* [Goal 1]: In the rows, rewrite the stretch from "This screenshot has width=1200, height=900." through "coord(259,174)", changing "clock icon" to "timer icon" and leaving everything else the same.

* [Selected extract]:
# # # # #

Gov. Cuomo takes on gun violence in New York State. A model for Chicago?

By taking up the issue of violence and putting it on his back, Cuomo is taking full and public responsibility for solving the problem.

SHARE Gov. Cuomo takes on gun violence in New York State. A model for Chicago?
Surrounded by supporters and advocates, New York Gov. Andrew Cuomo signs legislation on gun control in New York on Tuesday. Cuomo signed two pieces of legislation to combat gun violence in New York state.

Surrounded by supporters and advocates, New York Gov. Andrew Cuomo signs legislation on gun control in New York on Tuesday. Cuomo signed two pieces of legislation to combat gun violence in New York state.

AP photos

We’re impressed by the way New York Gov. Andrew Cuomo moved to get a handle on gun violence this week after 51 people were wounded or killed across his state during the long Fourth of July weekend.

Frankly, it’s the kind of “the buck stops here” leadership on the gun violence issue that’s needed in Chicago.

Editorials bug

Editorials

Cuomo issued an executive order on Tuesday that declared the gun violence a “disaster emergency” and a public health crisis. That allows him to immediately muster the power and personnel of at least a dozen major New York state agencies and direct it toward solving the issue.

By taking up the issue of violence and essentially putting it on his back, Cuomo is taking full and public responsibility for solving the problem.

# # # # #

* [Goal 2]:
Answer these questions from the editorial on Cuomo and gun violence:
(a) How many people were wounded or killed across New York during the long Fourth of July weekend?
(b) How many pieces of legislation did Cuomo sign to combat gun violence?
(c) What did Cuomo's executive order declare the gun violence to be?

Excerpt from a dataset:
# # # # #

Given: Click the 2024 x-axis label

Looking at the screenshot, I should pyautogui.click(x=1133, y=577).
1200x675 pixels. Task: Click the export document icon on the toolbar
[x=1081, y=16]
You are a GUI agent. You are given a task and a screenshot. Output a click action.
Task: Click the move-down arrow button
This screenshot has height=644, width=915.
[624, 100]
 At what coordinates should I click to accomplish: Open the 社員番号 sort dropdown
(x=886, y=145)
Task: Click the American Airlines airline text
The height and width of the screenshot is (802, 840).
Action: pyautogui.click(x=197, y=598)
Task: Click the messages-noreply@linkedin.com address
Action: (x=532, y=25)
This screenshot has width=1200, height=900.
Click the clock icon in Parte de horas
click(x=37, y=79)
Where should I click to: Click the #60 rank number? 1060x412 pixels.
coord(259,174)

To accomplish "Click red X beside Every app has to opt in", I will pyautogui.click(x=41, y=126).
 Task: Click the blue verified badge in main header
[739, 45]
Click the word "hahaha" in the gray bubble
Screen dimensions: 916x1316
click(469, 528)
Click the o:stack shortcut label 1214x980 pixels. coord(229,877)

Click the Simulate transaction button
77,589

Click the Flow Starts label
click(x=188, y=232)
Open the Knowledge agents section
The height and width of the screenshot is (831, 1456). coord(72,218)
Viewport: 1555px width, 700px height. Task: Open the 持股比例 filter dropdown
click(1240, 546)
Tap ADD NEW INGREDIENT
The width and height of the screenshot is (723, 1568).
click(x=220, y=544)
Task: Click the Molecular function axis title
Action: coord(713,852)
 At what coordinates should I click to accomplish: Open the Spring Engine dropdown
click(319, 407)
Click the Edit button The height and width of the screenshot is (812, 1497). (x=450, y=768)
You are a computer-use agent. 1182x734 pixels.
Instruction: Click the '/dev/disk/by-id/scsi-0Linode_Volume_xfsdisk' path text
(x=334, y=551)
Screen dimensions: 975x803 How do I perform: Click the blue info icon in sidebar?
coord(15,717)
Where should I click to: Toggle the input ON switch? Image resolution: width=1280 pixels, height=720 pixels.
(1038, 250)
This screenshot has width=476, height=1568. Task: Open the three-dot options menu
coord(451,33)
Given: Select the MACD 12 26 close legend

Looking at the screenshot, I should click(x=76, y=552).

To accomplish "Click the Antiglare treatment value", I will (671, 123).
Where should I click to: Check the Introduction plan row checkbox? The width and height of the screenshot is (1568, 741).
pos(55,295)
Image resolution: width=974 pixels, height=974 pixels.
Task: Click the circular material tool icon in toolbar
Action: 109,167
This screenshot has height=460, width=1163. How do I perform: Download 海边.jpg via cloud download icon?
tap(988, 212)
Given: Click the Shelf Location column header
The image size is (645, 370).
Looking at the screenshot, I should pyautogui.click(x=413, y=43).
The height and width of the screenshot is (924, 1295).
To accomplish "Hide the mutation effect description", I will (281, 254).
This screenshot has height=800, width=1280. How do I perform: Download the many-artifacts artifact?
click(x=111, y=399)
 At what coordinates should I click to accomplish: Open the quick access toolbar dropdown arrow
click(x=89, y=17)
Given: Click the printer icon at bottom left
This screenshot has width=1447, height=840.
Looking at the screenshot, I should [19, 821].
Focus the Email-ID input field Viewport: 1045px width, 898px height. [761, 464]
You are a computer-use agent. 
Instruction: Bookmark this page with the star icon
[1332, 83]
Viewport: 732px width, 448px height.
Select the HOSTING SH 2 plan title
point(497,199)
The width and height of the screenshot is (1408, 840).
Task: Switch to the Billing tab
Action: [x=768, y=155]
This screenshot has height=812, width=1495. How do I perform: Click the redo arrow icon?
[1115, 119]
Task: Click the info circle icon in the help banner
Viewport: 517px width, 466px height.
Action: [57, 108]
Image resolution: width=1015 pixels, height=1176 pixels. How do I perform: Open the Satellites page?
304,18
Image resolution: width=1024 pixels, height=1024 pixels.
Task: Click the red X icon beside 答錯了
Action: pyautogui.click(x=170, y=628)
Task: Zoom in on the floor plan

# # # # #

* [Complete output 1]:
This screenshot has width=1200, height=900.
Click the timer icon in Parte de horas
click(x=37, y=79)
Where should I click to: Click the #60 rank number? 1060x412 pixels.
coord(259,174)

* [Complete output 2]:
(a) 51
(b) Two
(c) A "disaster emergency" and a public health crisis